When you can buy 1lb's for $14.00 + shipping.
Not bad.


----------



## LSPender (Nov 16, 2004)

Ck out Mountain Majestic Sage in Logan, UT

www.the-sage.com

They will ship

Larry


----------



## sds888 (May 26, 2008)

what kind of local stores would you find say an oz of it in?


----------



## Hambone (Mar 17, 2008)

sds888 said:


> what kind of local stores would you find say an oz of it in?

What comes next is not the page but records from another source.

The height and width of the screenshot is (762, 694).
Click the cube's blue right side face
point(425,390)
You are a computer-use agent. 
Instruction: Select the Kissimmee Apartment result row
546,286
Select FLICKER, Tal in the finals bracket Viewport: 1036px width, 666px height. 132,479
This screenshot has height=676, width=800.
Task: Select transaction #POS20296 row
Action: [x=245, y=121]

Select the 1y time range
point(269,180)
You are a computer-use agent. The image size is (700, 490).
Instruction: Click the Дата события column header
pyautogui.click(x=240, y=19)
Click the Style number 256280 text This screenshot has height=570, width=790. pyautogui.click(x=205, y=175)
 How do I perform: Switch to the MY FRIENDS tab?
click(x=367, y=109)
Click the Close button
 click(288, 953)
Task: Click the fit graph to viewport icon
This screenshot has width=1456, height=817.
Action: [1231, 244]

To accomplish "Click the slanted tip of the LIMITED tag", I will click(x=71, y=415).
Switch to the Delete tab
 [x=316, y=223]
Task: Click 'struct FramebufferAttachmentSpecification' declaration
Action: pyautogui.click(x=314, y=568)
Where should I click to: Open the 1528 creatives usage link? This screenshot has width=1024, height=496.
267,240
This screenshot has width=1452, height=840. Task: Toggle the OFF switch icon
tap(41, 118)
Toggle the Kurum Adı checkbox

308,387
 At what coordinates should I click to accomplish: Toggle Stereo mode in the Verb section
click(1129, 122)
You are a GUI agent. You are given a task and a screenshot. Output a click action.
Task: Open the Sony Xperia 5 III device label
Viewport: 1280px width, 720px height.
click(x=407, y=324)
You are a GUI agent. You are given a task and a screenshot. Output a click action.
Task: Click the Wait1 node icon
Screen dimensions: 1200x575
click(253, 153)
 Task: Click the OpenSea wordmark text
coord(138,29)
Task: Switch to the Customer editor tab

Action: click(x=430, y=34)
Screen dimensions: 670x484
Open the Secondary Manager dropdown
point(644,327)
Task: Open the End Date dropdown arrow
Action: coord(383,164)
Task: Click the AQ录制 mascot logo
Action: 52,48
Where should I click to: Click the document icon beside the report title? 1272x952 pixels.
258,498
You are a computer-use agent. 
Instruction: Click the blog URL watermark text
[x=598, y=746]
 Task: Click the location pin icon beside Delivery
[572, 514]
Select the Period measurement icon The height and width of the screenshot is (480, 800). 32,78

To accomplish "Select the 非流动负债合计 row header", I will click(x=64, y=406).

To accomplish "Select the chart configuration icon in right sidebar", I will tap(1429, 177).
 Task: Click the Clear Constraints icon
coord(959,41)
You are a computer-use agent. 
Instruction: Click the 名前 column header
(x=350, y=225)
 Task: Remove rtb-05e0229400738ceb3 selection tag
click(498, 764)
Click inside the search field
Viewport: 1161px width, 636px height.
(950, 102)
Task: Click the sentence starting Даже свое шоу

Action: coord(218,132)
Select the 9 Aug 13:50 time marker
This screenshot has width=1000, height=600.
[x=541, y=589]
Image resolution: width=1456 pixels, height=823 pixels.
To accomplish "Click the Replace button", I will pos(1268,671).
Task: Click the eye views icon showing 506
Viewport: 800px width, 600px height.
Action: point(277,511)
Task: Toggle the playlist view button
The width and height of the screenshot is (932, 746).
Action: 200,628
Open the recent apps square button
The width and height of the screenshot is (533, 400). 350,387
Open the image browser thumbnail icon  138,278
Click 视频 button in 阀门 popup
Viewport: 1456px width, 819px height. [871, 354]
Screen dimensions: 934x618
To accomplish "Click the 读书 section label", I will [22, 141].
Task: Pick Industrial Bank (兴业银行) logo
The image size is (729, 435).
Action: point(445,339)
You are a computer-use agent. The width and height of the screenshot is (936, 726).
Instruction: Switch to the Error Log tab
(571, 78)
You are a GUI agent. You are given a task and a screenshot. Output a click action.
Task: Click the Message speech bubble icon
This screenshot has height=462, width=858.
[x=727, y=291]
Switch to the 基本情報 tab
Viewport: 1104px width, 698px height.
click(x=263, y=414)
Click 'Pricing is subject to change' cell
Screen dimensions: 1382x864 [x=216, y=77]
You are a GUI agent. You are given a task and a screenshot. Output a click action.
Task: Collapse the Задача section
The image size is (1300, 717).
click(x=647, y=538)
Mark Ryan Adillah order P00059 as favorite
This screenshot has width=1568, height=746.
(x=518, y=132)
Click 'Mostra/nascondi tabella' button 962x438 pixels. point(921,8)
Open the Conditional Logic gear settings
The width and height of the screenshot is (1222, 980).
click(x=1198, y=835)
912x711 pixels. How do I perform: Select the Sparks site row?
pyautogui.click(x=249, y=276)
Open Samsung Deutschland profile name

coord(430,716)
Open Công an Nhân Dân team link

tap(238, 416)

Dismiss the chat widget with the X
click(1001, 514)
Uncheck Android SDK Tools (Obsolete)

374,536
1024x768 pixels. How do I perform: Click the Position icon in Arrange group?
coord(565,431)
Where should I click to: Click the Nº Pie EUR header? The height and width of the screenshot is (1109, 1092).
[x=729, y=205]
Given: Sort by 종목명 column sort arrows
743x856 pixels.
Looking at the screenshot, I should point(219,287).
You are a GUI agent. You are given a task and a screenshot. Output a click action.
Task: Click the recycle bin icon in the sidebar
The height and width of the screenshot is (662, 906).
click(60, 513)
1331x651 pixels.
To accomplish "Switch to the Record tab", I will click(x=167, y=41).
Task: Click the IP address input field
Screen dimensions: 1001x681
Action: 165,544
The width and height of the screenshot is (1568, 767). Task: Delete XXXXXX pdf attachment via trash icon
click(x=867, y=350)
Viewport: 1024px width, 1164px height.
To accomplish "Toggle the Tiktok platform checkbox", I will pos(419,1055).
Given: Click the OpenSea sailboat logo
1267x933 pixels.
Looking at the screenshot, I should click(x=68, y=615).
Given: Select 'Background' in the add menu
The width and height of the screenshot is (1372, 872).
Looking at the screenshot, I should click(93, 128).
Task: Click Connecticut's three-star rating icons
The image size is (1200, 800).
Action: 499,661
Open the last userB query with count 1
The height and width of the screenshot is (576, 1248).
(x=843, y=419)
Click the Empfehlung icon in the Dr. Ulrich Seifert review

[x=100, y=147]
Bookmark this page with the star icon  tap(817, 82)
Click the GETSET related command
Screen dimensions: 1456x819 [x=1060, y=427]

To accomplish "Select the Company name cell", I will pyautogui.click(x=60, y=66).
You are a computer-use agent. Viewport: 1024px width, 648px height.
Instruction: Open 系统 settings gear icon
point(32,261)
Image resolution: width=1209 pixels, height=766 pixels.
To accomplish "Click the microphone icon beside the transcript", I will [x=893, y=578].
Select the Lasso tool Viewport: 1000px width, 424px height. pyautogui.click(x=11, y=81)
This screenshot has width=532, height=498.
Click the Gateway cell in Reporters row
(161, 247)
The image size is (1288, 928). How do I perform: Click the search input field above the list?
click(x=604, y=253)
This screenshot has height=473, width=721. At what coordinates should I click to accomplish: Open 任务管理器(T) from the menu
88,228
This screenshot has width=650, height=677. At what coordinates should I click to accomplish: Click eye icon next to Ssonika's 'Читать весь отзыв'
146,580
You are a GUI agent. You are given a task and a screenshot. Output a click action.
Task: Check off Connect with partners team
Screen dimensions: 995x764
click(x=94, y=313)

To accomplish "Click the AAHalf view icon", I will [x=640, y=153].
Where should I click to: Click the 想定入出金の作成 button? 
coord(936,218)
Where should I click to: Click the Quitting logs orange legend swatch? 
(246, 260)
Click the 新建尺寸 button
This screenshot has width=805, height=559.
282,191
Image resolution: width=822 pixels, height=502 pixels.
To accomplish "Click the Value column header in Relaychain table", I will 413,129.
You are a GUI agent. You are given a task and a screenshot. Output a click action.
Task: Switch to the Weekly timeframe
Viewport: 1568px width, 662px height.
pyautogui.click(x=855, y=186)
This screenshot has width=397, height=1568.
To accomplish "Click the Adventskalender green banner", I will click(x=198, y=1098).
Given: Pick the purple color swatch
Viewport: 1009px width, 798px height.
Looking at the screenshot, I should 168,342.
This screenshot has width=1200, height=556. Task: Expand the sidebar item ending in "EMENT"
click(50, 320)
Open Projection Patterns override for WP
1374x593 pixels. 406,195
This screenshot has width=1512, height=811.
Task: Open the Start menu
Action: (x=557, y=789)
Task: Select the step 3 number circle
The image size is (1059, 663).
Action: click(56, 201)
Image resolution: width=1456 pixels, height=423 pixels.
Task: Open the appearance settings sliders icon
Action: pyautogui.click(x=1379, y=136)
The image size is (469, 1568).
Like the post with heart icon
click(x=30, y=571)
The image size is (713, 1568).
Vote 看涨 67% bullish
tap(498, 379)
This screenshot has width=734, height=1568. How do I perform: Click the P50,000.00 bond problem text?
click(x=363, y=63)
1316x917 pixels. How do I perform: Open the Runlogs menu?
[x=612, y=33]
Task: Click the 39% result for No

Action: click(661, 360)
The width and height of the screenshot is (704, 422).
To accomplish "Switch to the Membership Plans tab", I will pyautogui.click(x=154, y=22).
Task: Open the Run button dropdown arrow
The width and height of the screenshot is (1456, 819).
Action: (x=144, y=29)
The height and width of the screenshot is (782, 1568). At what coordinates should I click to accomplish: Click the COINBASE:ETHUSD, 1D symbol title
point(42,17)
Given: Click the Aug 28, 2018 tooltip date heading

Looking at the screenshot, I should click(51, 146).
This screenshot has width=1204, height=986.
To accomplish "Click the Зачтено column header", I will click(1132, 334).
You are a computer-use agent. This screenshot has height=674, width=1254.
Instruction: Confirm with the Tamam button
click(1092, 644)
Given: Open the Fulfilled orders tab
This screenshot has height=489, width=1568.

Health Food / Herb Stores is were I get it here. Call and ask them if they carry essential oils. Pick up some spearmint oil too while your there.


----------



## BEES4U (Oct 10, 2007)

*Lemon grass oil source.*

Here is a good site that I use.

:thumbsup:http://www.glorybeefoods.com/gbf/Shop_List.cfm?Token=207.200.116.10:{ts_2008-12-31_19:08:07}-315532
Ernie


----------



## Ishi (Sep 27, 2005)

Look at 
www.essentialwholesale.com
September price for 
1 qt. lemongrass $39.90 
1 qt. Spearmint $58.30


----------



## beebze (Sep 24, 2007)

Thanks all for the reply's. After much consideration I decided to buy from Lebermuth. They seemed to the most reasonable. 

Now if someone could let be know where one would buy CITRIC ACID in bulk I think I would be set, at least for now. 


Again many Thanks

Andy


----------



## loggermike (Jul 23, 2000)

I've gotten it here:
http://www.chemistrystore.com/Chemicals_A_F-Citric_Acid.html


----------



## JBJ (Jan 27, 2005)

How are you guys using the Vitamin C?


----------



## loggermike (Jul 23, 2000)

In pollen sub. as a flavor enhancer and preservative.Vitamin C is different(ascorbic acid) and is also added.


----------



## JBJ (Jan 27, 2005)

"The L-enantiomer of ascorbic acid is also known as vitamin C. The name "ascorbic" comes from its property of preventing and curing scurvy. Primates, including humans, and a few other species in all divisions of the animal kingdom, notably the guinea pig, have lost the ability to synthesize ascorbic acid, and must obtain it in their food." From WIKI, http://en.wikipedia.org/wiki/Ascorbic_acid

So they are mirror images, with L form having more bio availability. I assume the girls like it?


----------



## loggermike (Jul 23, 2000)

No, What I meant was vitamin C ,also known as ascorbic acid , was different than Citric acid .
http://en.wikipedia.org/wiki/Citric_acid
(wont find any scurvy in my hives ,by golly)


----------



## JBJ (Jan 27, 2005)

Whoops my mistake. Is there much price or nutritional difference between using citric vs ascorbic?


----------